A: Review your policy or contact the company to determine if you can appeal the claim denial.
Q: I am having a problem with my employer’s self-funded health care plan (self-insured). Can you help?
A: The Department of Insurance has limited regulatory powers regarding self-funded plans. We recommend you contact the U.S. Department of Labor, Employee Benefits Security Administration.
Q: Can the company raise my health insurance premium even if I didn’t have a claim?
A: Yes, as long as the increase is across the board – that is, as long as the company raises the rates for everyone in the same health insurance pool that you are in.
Q: When I bought my life insurance policy, the agent said it would be "paid up" after ten years, but it’s been that long and I’m still getting bills. Why?

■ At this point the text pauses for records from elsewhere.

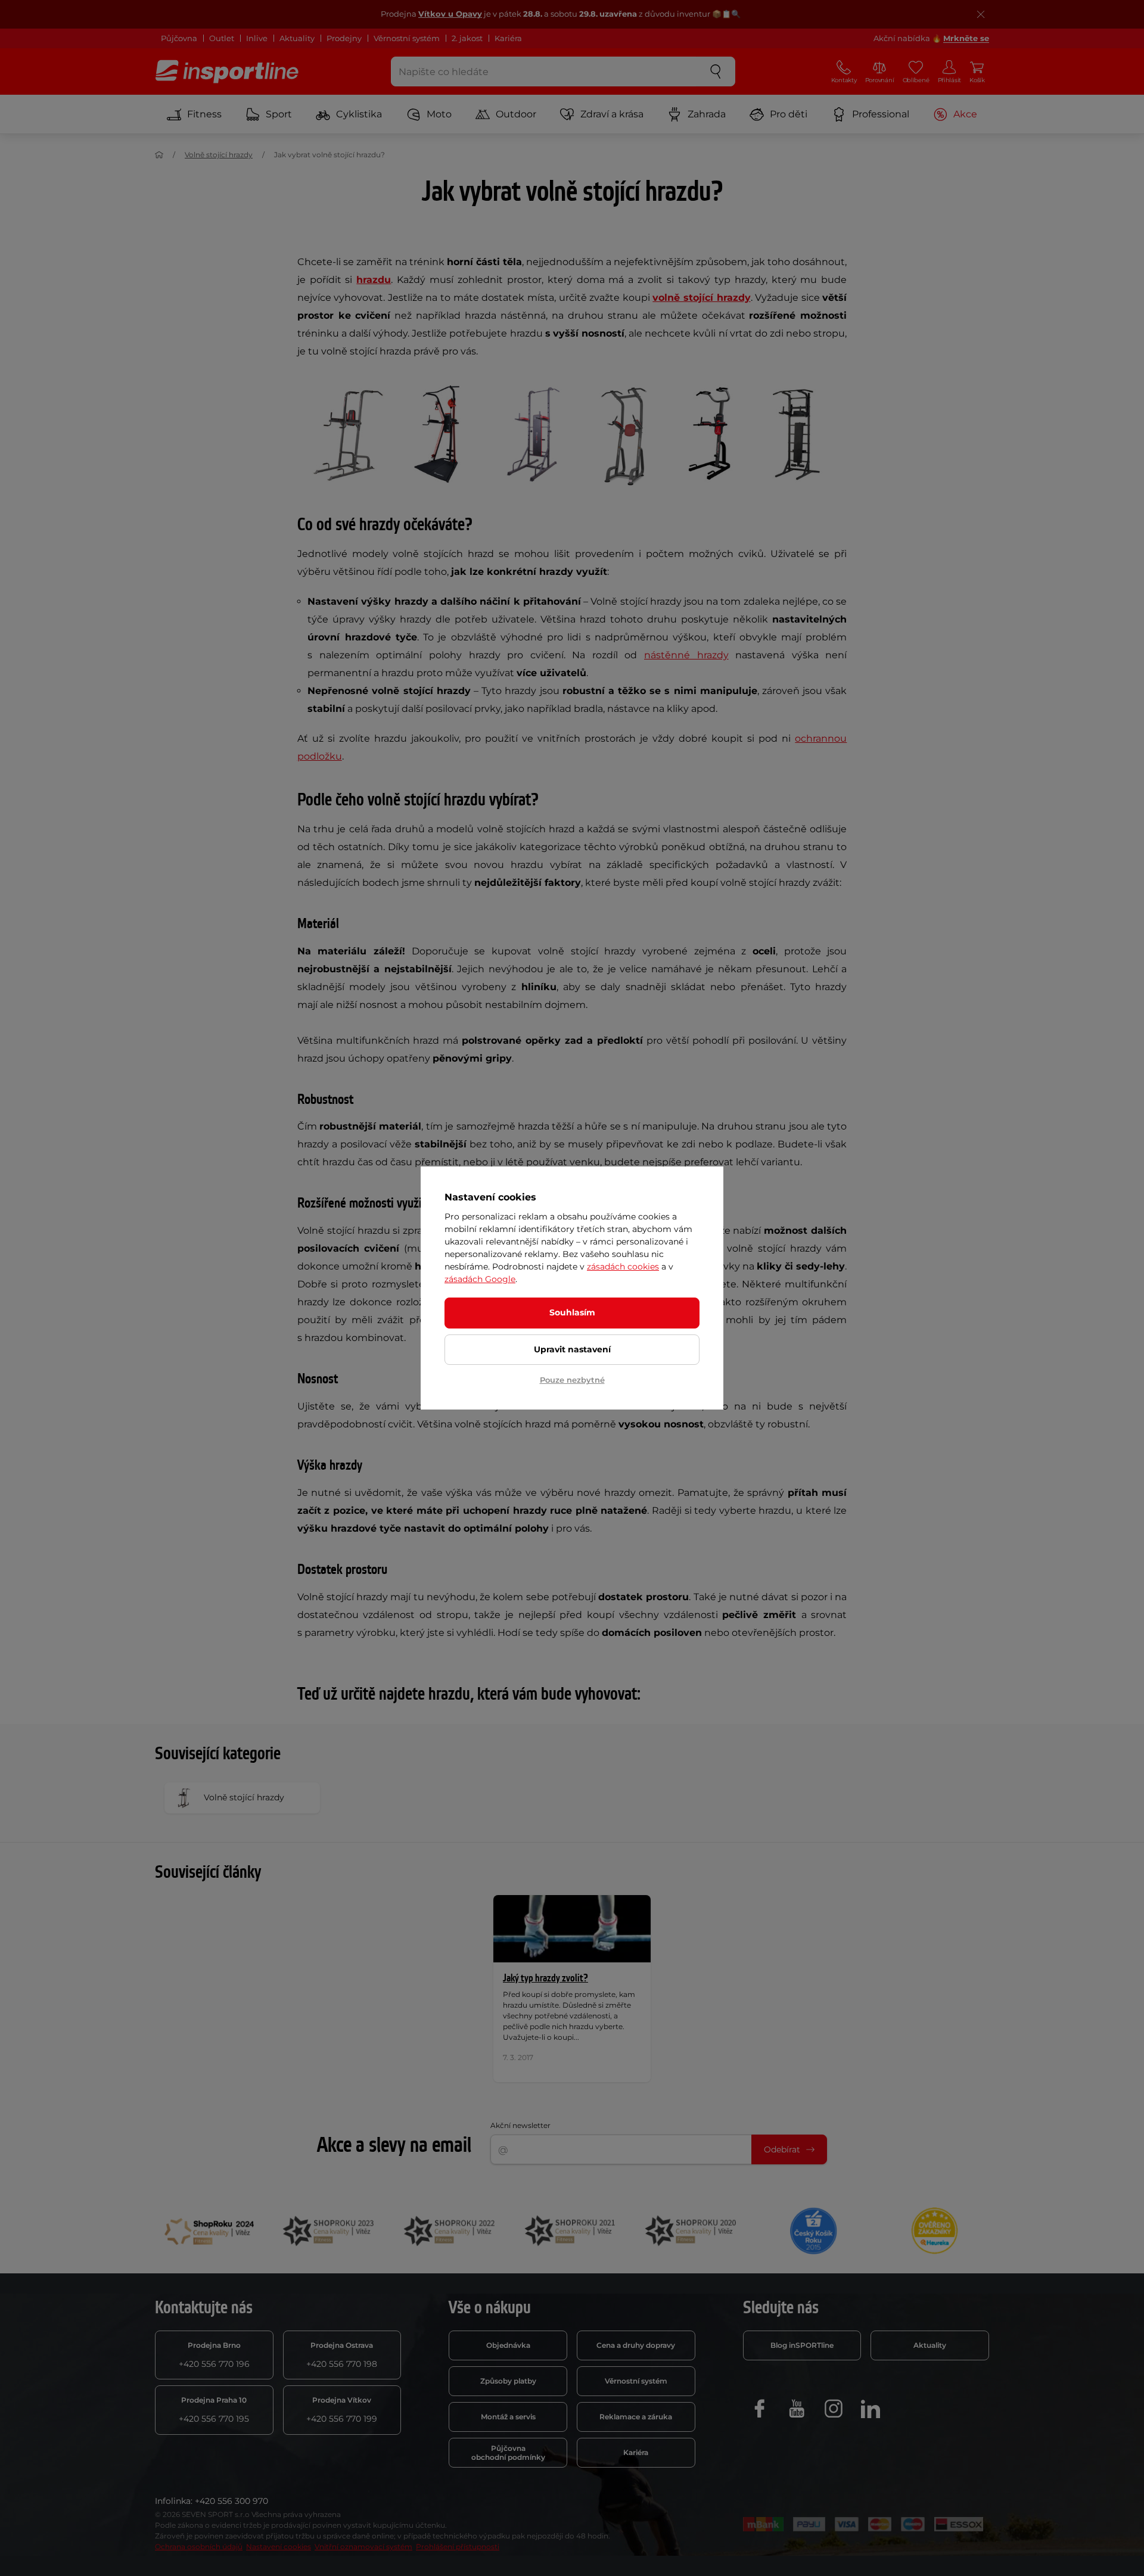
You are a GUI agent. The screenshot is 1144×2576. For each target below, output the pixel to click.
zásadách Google (479, 1279)
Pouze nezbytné (572, 1380)
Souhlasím (572, 1312)
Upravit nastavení (572, 1349)
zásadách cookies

A: Your contract (insurance policy) may provide for guaranteed interest rates and/or dividends the insurance company will pay on your premiums. But your premiums must make very high earnings before they will "pay up" your policy. The company must stand behind items that are guaranteed in the contract. Promises of "paid up" life insurance are illegal when based on non-guaranteed values. If you have documentation of the agent promising this, we may be able to help. Documentation would include any writing containing the promise -- even an informal, handwritten note or a similar notation by agent.
Q: The police did not give me a ticket after a car accident, but the insurance company still raised my rates. Can they do that?
A: If the company paid any part of a claim for your accident, your premium probably will go up. The company can also raise your premium whenever it raises the rates for other drivers in the same automobile insurance "pool" as you.
Q: Is there a grace period on my auto premium?
A: Not usually. Auto premiums normally have no grace period so if your payment is late, your policy can be cancelled. But, read the policy, it could stipulate a grace period.
Q: I paid extra for a replacement cost rider in my homeowner’s policy. My television was stolen and even though I decided not to get a new one, shouldn’t I have received what it would have cost to replace it?
A: First read the rider. It may be that if you don’t replace the item, the company will give you only the actual cash value – in other words, what the item was worth at the time it was lost.